Your objective = Copy out all lines from the entries below in which "agent" occurs.

Information =

-- Opening Marker --

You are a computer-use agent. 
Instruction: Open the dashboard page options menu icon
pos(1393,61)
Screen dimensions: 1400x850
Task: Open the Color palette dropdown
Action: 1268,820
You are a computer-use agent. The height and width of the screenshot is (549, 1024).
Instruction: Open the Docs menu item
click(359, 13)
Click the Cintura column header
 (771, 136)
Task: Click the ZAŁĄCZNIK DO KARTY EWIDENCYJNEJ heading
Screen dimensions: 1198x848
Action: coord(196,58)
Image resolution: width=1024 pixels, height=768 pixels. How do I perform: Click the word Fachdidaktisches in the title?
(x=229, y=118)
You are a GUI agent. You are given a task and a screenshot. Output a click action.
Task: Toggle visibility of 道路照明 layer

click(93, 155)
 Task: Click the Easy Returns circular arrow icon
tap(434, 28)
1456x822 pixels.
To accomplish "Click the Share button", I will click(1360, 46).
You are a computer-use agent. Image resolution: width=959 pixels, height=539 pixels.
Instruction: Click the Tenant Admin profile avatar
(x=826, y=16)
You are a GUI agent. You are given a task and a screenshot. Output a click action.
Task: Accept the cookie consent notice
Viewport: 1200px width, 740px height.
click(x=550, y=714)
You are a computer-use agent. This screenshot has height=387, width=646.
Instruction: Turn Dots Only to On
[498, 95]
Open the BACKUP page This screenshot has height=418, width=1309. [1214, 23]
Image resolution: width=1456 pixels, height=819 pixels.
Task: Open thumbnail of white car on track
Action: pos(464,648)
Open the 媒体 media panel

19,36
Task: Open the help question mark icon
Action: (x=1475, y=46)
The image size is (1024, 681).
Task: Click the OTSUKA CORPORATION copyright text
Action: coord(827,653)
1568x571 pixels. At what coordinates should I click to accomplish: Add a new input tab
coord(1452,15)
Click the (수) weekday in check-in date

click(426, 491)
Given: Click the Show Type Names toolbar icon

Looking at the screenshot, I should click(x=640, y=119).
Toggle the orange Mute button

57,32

-- Closing Marker --

Output for this task =
You are a computer-use agent. 
You are a computer-use agent. The height and width of the screenshot is (549, 1024).
You are a GUI agent. You are given a task and a screenshot. Output a click action.
You are a computer-use agent. Image resolution: width=959 pixels, height=539 pixels.
You are a GUI agent. You are given a task and a screenshot. Output a click action.
You are a computer-use agent. This screenshot has height=387, width=646.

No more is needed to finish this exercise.